Charting space
Philomène Longpré’s electronic octo-art entices
Noisemarkers 2004 – Mirror, ARCHIVES: Jan 08-14.04 Vol. 19 No. 29

An octopus has strange eyes. Their eyes can focus on two separate scenes simultaneously, and sometimes each eye is specialized to see in either low or bright light. Local electronic artist Philomène Longpré will be presenting her own Octopus starting Feb. 21 at Oboro (4001 Berri, #301) – a show worth waiting for from an artist worth checking out.

Like the real octopus, Longpré’s installation, as with all of her work, explores individual space from two perspectives. “All my research is based on physical and virtual space,” she explains. “The physical space is the one we live in. Virtual space is the one we build around us with our imagination and actions.”

Longpré started as a painter and photographer but found her real niche, interactive video installations, while studying at Concordia. In one of her past pieces, she mechanized a screen so that as we watch a video performance of a woman struggling to free herself, the screen itself bulges towards the viewer mimicking her efforts. In Octopus, the installation reacts to the movements of the audience, but not in an obvious manner. Part of the interest as a viewer is trying to figure out how to communicate with her work. Longpré says, “I’m working on the interaction between the movement of a structure, the video sequences, the viewers and the individual performer in the video.”

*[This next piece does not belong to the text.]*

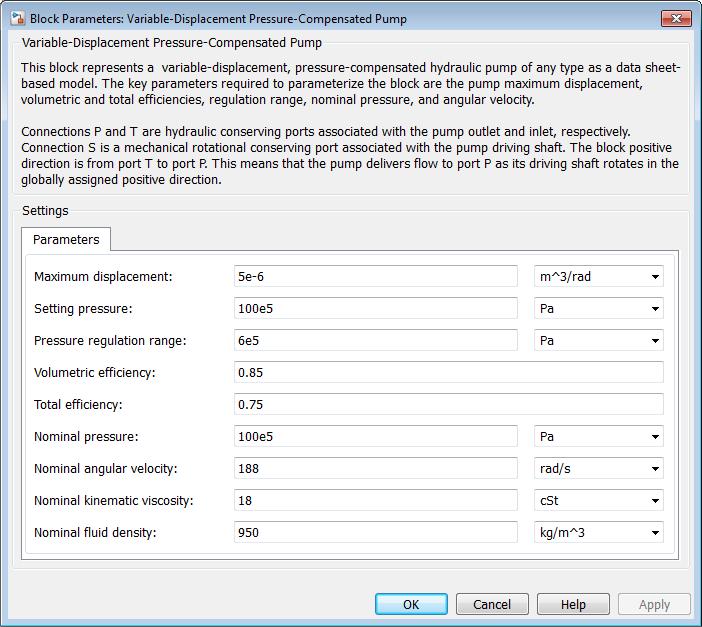Image resolution: width=702 pixels, height=627 pixels.
Task: Open the cSt viscosity unit dropdown
Action: point(598,501)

To research the fluctuating parameters of individual space, Longpré has travelled to India, Asia and New Mexico. Most recently she spent time in the high-altitude plateau of South America. There she captured sounds such as wind blowing through the spines of huge cactuses or noises emanating from a volcano. These will be used in an upcoming project that attempts to recreate the immensity of space.

Keep your eyes open for presentations of her work in 2004. There are lots of possibilities emerging for this artist who just graduated before Christmas. Octopus may be off to France for an exhibition, and meanwhile, Longpré will most likely be heading to another country herself for post-graduate studies.